Стелио узнавал их: иных по своеобразным позам, иных по чрезмерному волнению, обнаруживавшемуся в линиях губ, иных по трепету век или горящим щекам. На лице одного, повернувшегося к открытому балкону, он угадывал восхищение осенней ночью и прелестью легкого ветерка, поднимавшегося с лагуны. Луч любви, светившийся во взоре другого, указывал Стелио на женщину, сидящую в глубоком раздумье и как бы изнемогающую в безмолвном наслаждении, чувственно томную, с белоснежным лицом и полураскрытыми губами, похожими на ячейку сот, влажную от меда.

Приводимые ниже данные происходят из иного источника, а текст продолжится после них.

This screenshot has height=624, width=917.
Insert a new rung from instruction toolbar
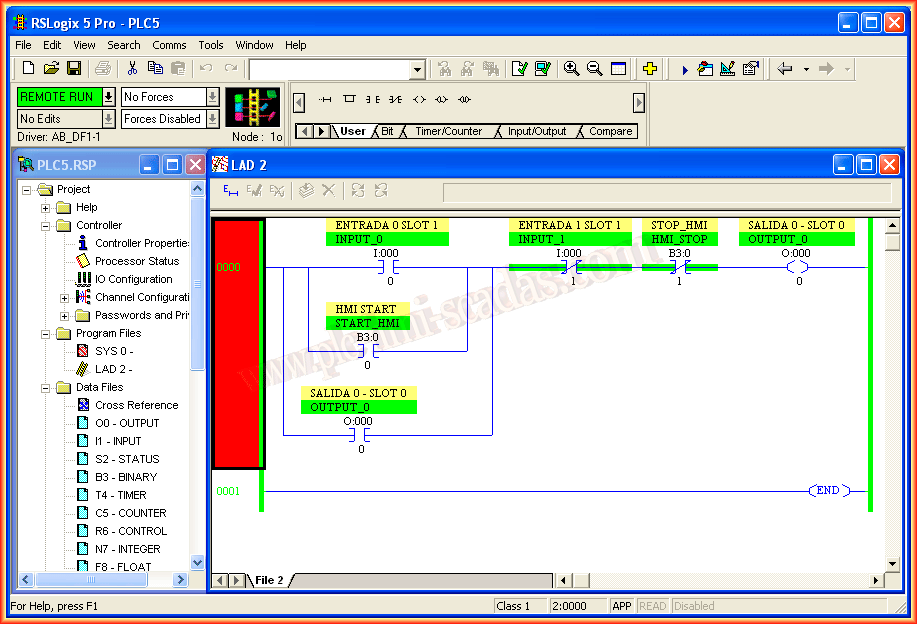(x=325, y=99)
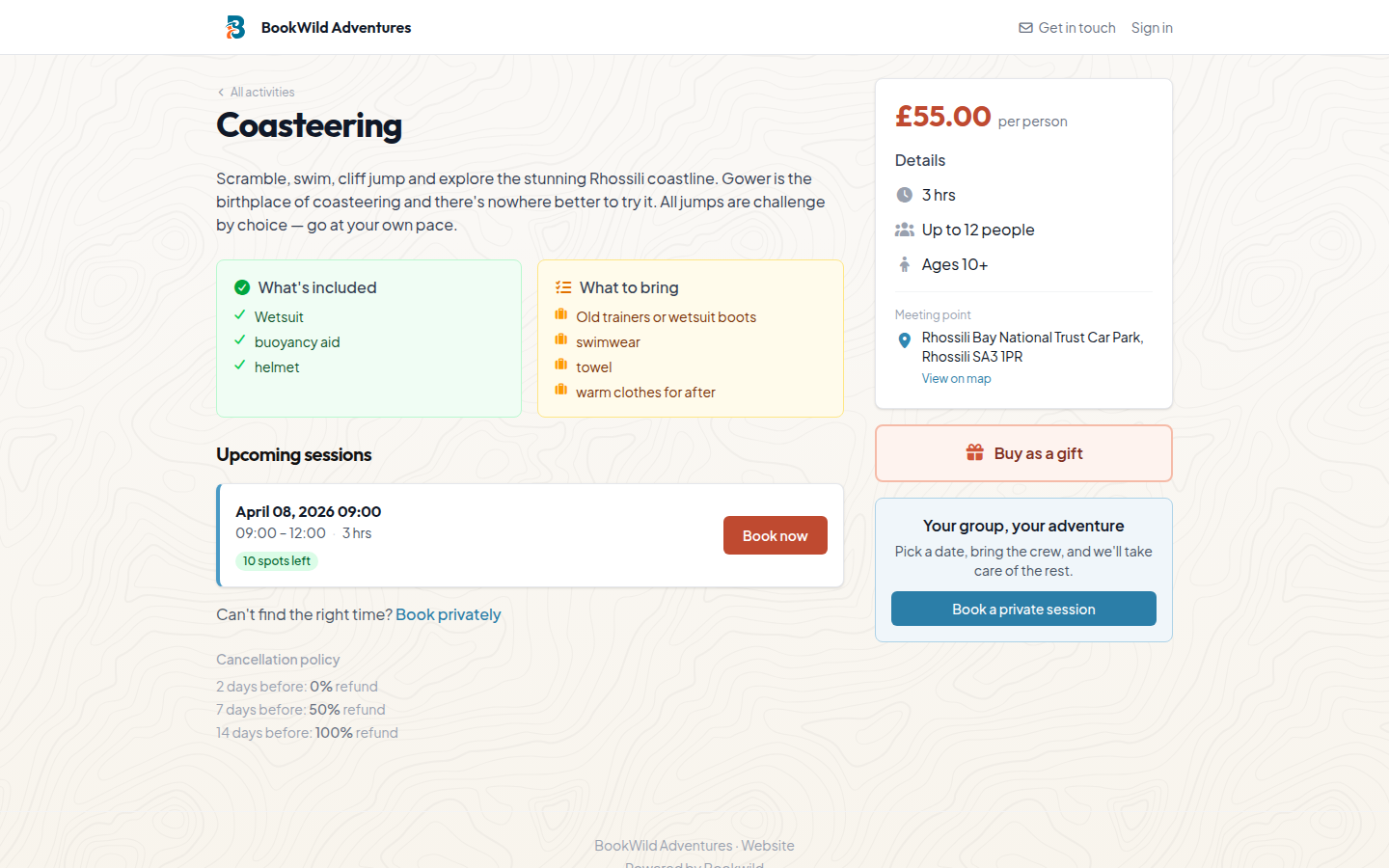Open the Sign in menu item

click(x=1152, y=28)
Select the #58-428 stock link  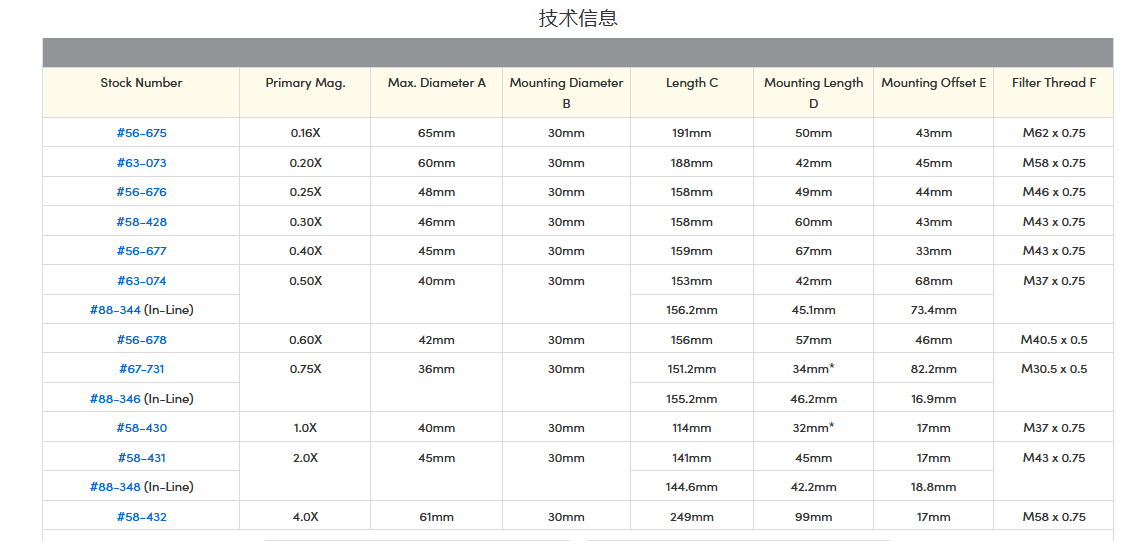click(x=141, y=222)
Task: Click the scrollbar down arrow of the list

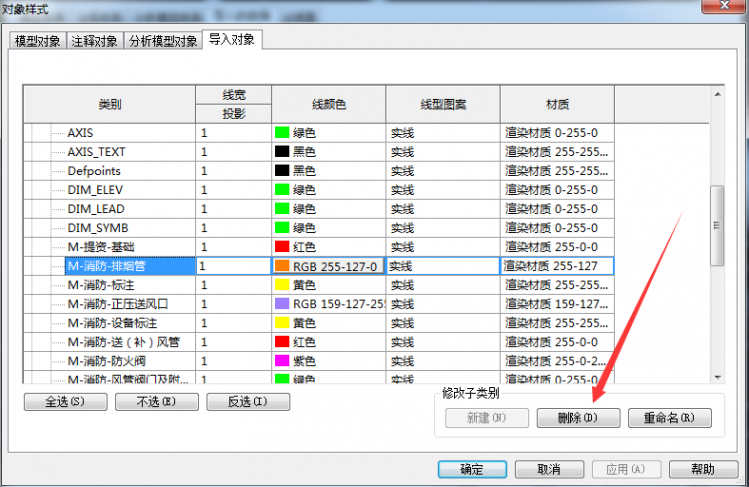Action: (x=716, y=376)
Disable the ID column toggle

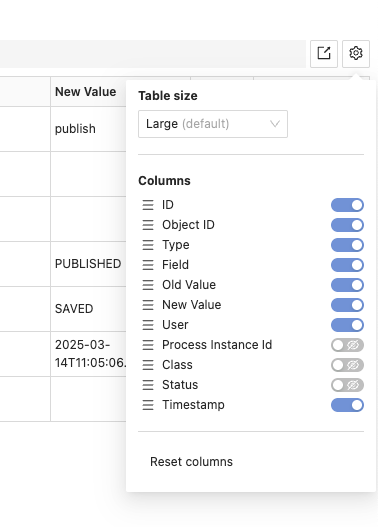pyautogui.click(x=347, y=205)
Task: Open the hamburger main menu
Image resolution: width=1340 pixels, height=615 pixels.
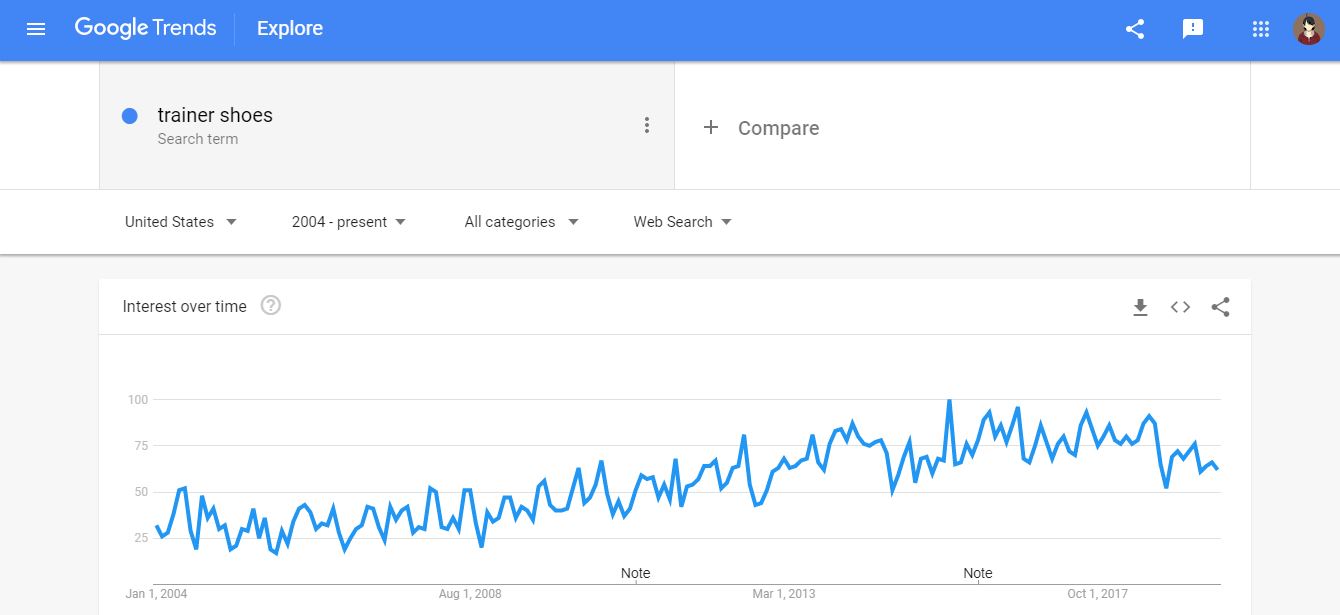Action: (x=36, y=29)
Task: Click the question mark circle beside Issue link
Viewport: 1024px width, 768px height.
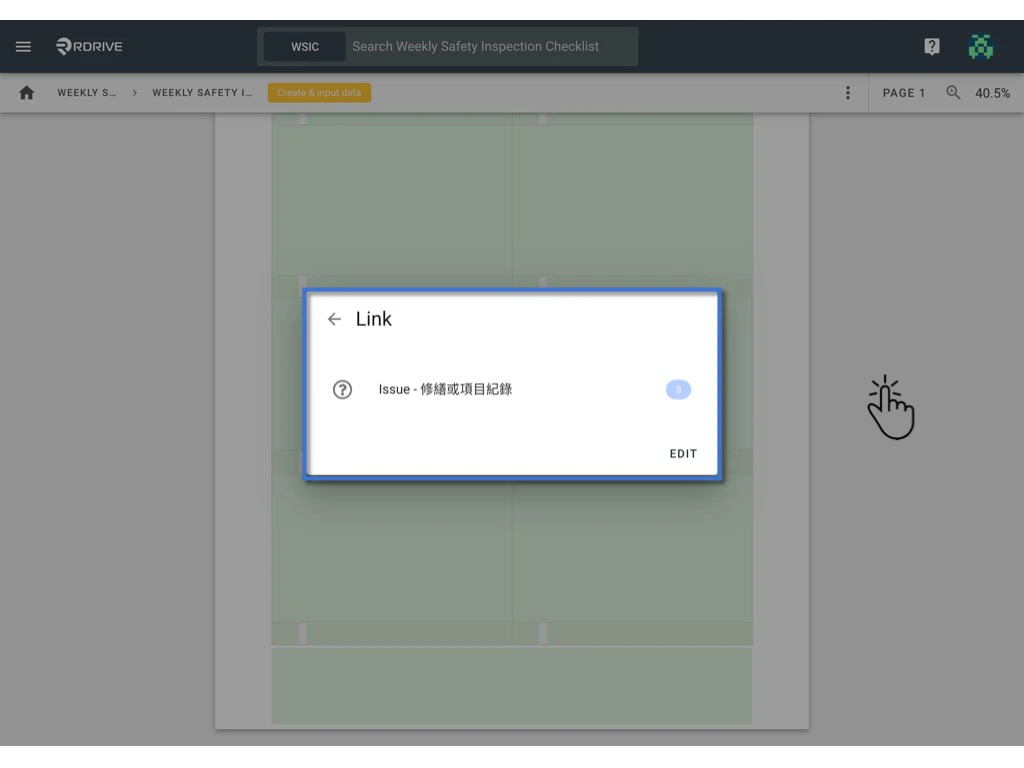Action: point(341,389)
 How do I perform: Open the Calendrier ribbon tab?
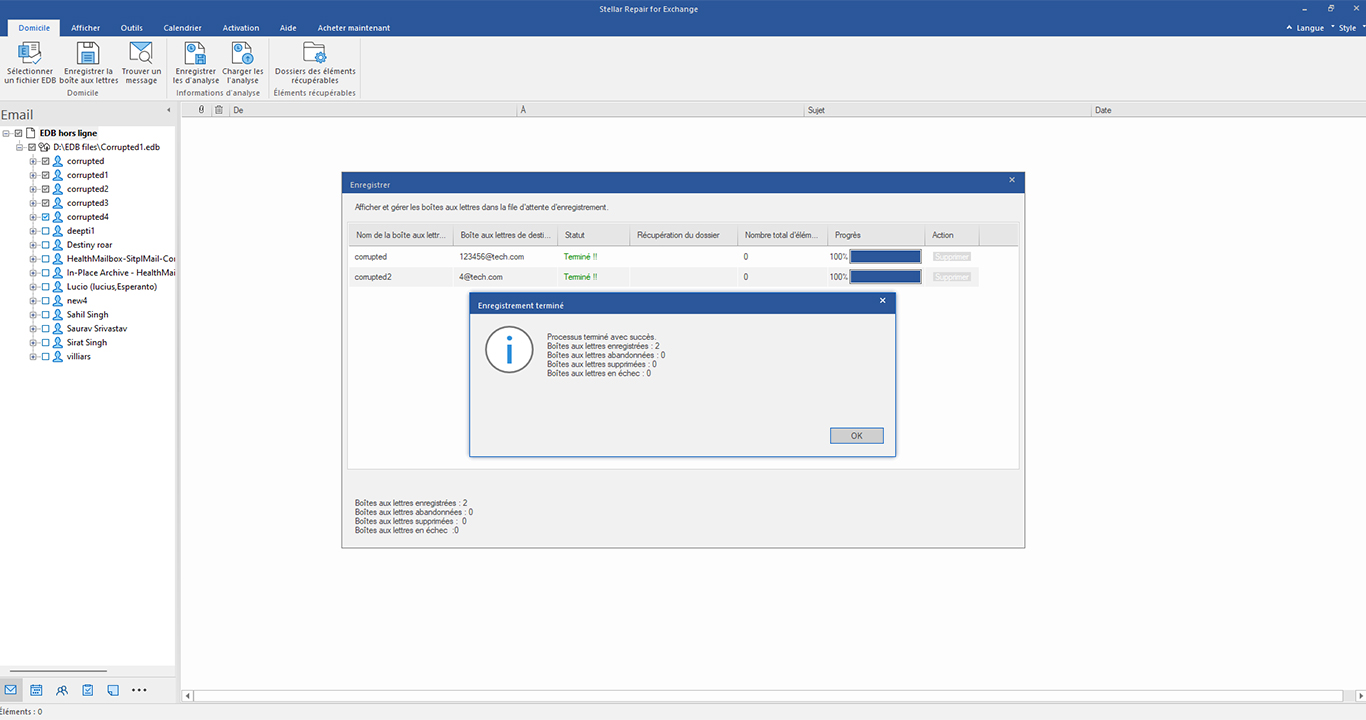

Поэт чувствовал необычайную ясность сознания, позволявшую ему видеть окружающее в ярких красках лихорадочных галлюцинаций. Все в его глазах жило повышенной жизнью, лица дожей на портретах, висевших по стенам зала в светлых завитках рам, были так же реальны, как там в глубине зала лица лысых стариков, одним и тем же жестом все время вытиравших свои бледные, влажные лбы. Ничто не ускользало от его внимания: ни беспрерывные слезы свеч, вставленных в маленькие бронзовые корзиночки, собиравшие желтый воск, будто амбру, ни необычайное изящество унизанной кольцами руки, прижимавшей платок к скорбным губам, как бы желая успокоить горящую рану, ни воздушный шарф, развевающийся на обнаженных плечах, вздрагивающих от ночного ветерка, несущегося через открытые балконы. Но, замечая все эти бесчисленные, мимолетные подробности, взгляд его сохранял общий облик огромной, тысячеглазой химеры с грудью, покрытой сверкающей чешуей, и трагическую Музу, с головой, выступающей на фоне звездного неба.
Каждую минуту взор его обращался к женщине-избраннице, представшей его глазам у ворот звездного царства. Он внутренне благодарил Фоскарину за художественный способ ее появления в тот момент, когда он впервые выступил перед толпой. В это мгновение он видел в ней не возлюбленную с телом, спаленным зноем страстей, несущую ему неведомые дотоле наслаждения, а чудное орудие нового искусства, вестницу великой поэзии будущего, воплощающую в своем изменчивом образе идеальные создания красоты, а в своем голосе — новое слово, ожидаемое народом. Теперь его влекла к ней не страсть, а жажда славы. И бесформенное произведение, зревшее в его душе, снова дрогнуло трепетом жизни.